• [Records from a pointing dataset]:
......

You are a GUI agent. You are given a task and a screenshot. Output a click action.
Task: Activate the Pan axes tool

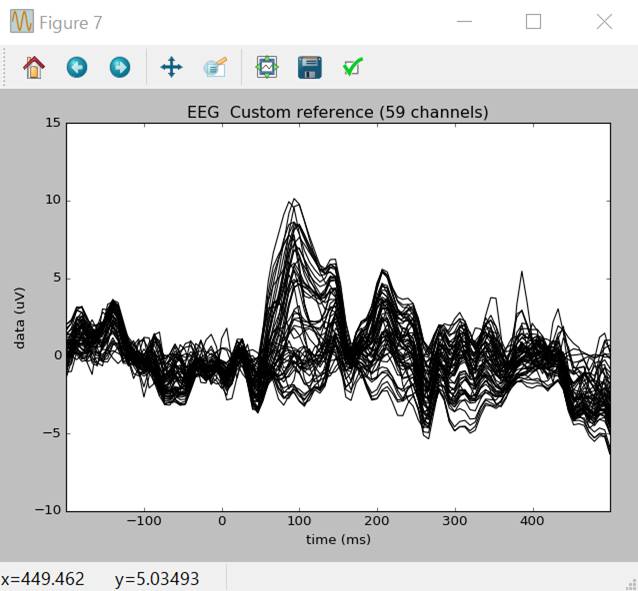tap(171, 67)
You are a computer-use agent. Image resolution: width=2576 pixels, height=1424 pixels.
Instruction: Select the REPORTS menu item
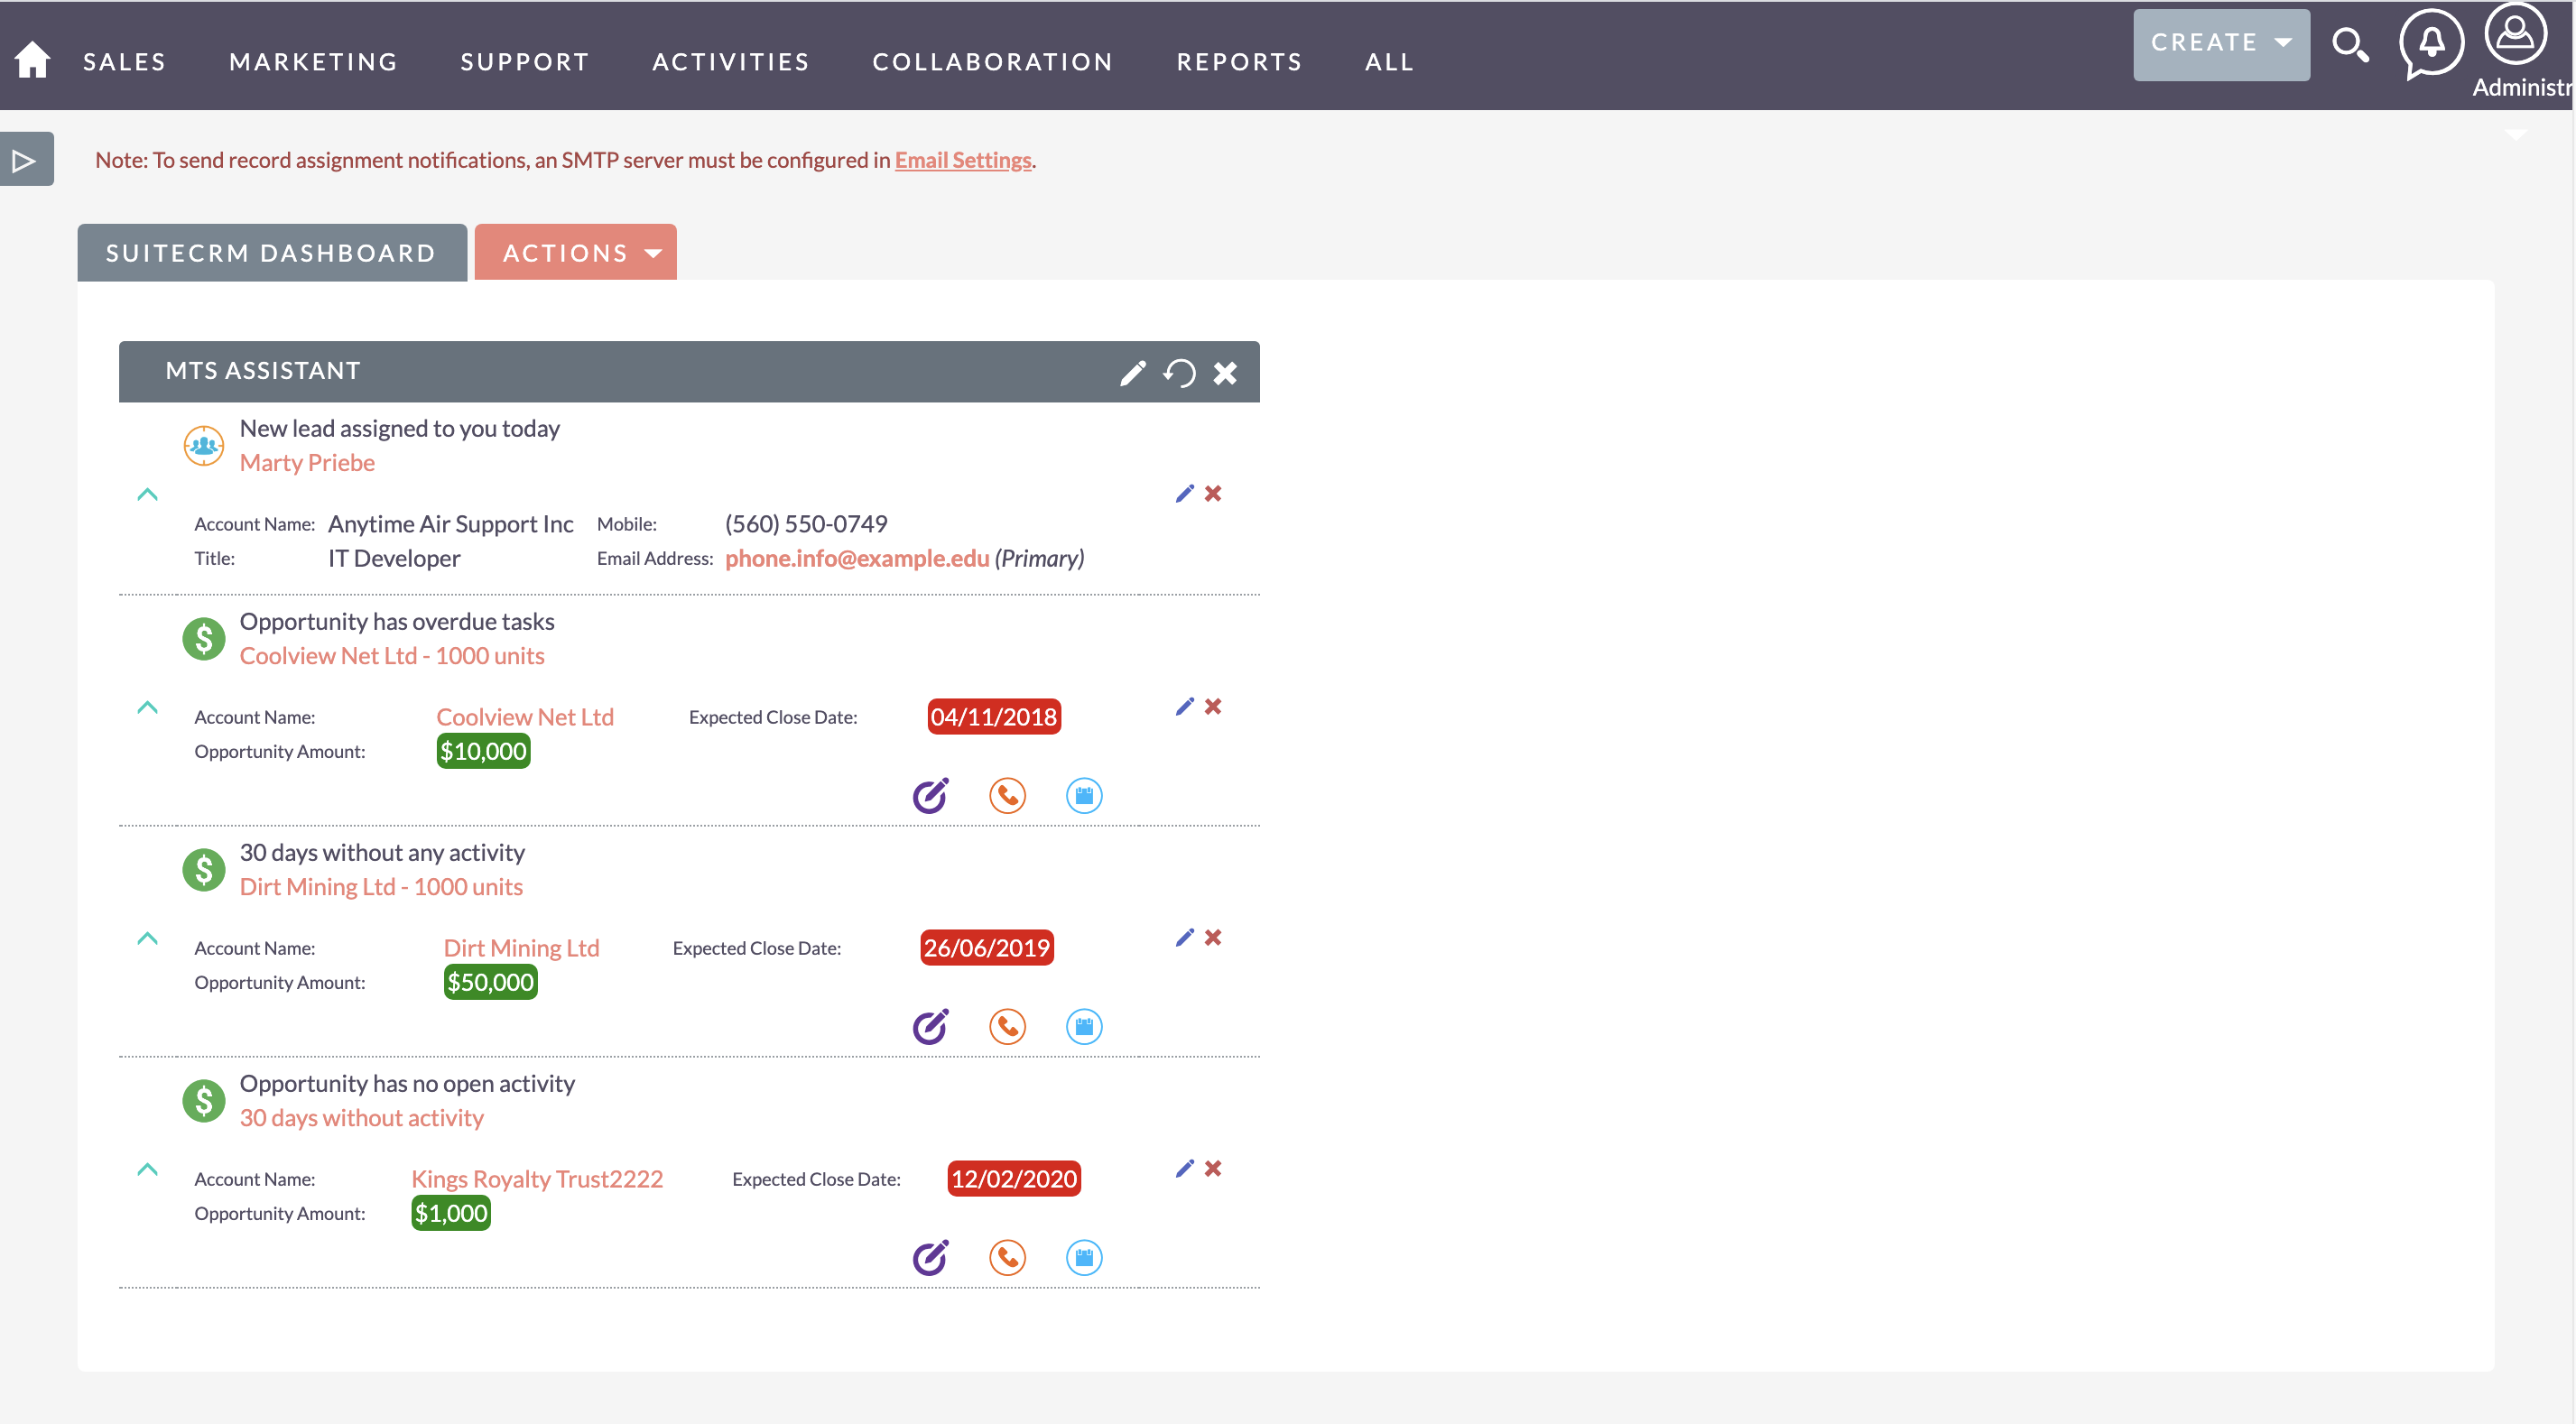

......

• [WHAT THIS TASK INVOLVES]: Reproduce the whole listing above word for word, omitting the pictures.

• [ANSWER FOR THE TASK]:
You are a GUI agent. You are given a task and a screenshot. Output a click action.
Task: Activate the Pan axes tool

tap(171, 67)
You are a computer-use agent. Image resolution: width=2576 pixels, height=1424 pixels.
Instruction: Select the REPORTS menu item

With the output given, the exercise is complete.